During times of crisis such as the one we are currently in, leaders summon their talents to enlarge the opportunities and lives of others.
Many of us are faced with supply chain issues, team shortages and operational challenges while navigating health and safety concerns, working remotely and supporting our families through the pandemic. There is not an easy transition from pre-pandemic activities of fostering innovation and driving revenue and profitability, to crisis management.
The qualities most in demand during crises are rapid decision making, adaptation, reliability and engagement.
Leaders are forced to make quick decisions based upon limited data. Unless you were around in 1918, you probably have no experience running a business during a pandemic. We are all going back to basics: who has been impacted? how can we survive? The best leaders quickly process available information, rapidly determine what matters most, and make decisions with conviction. During a crisis, cognitive overload looms; information is incomplete, interests and priorities may clash, and emotions and anxieties run high. Analysis paralysis can easily result, exacerbated by the natural tendency of matrixed organizations to build consensus. Leaders must break through the inertia to keep the organization trained on business continuity today while increasing the odds of mid- to long-term success by focusing on the few things that matter most.
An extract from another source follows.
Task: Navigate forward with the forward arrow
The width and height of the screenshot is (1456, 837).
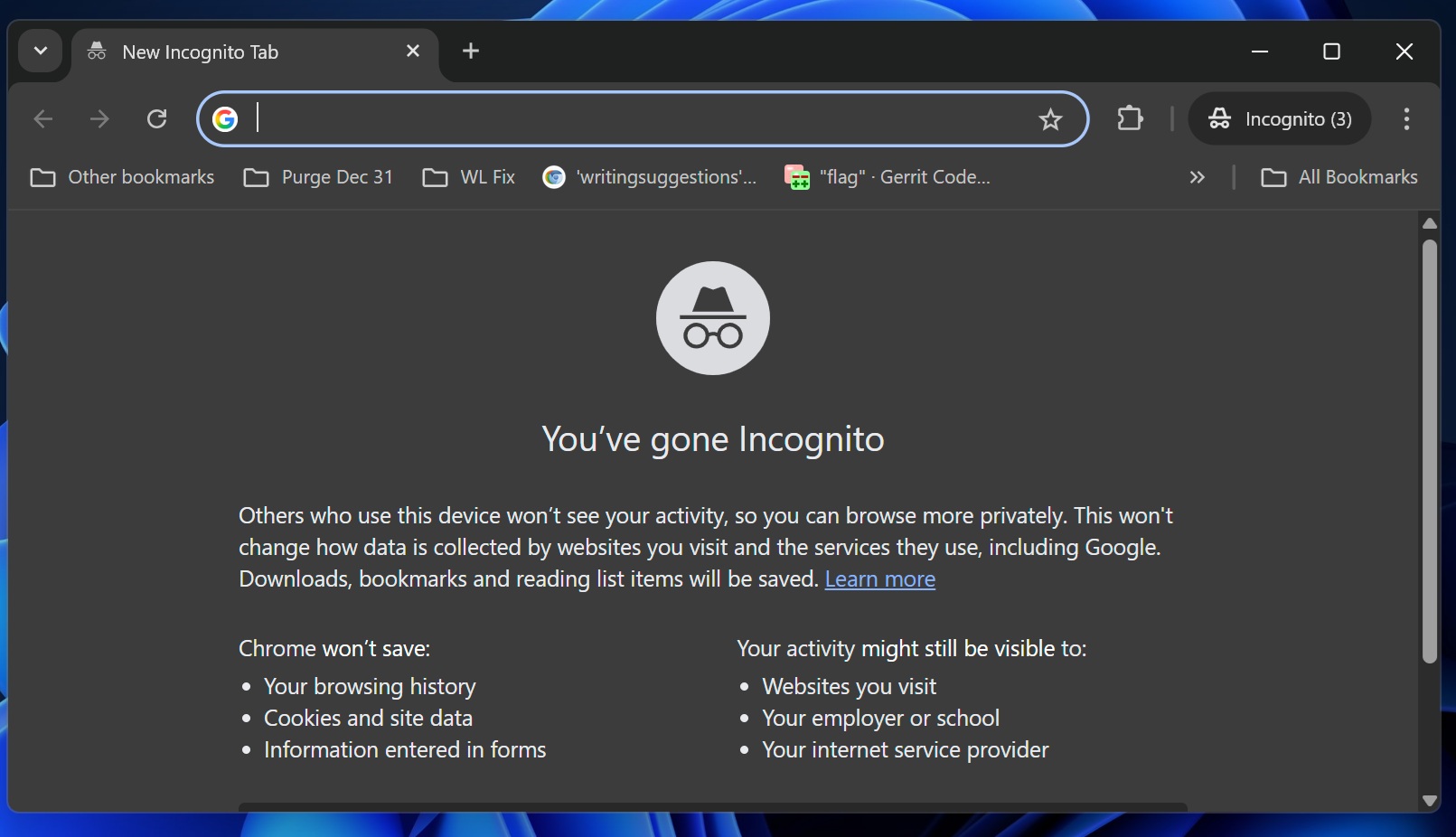Action: click(99, 118)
A simple, scalable framework for rapid decision-making is critical.
We then take a hard look at reality and make the most of it. Adapt. Pivot. Strong leaders get ahead of changing circumstances. They seek input and information from diverse sources, are not afraid to admit what they don’t know, and bring in outside expertise when needed. They decide what NOT to do and modify yesterday's playbook.
The third trait is to reliably deliver on promises despite the extraordinary stress we are all experiencing. The best leaders take personal ownership in a crisis, even though many challenges and factors lie outside their control. They align team focus, establish new metrics to monitor performance, and create a culture of accountability.
The fourth leadership behavior is to engage collaboratively to produce results. In times of crisis, no job is more important than taking care of your team. Effective leaders are understanding of their team’s circumstances and distractions, but they find ways to engage and motivate, clearly and thoroughly communicating important new goals and information. This point deserves extra attention, because although the COVID-19 pandemic is, of course, a health crisis, it has sparked a financial crisis as well. Your leaders need to reiterate new priorities frequently to ensure continued alignment in this time of constant and stressful change.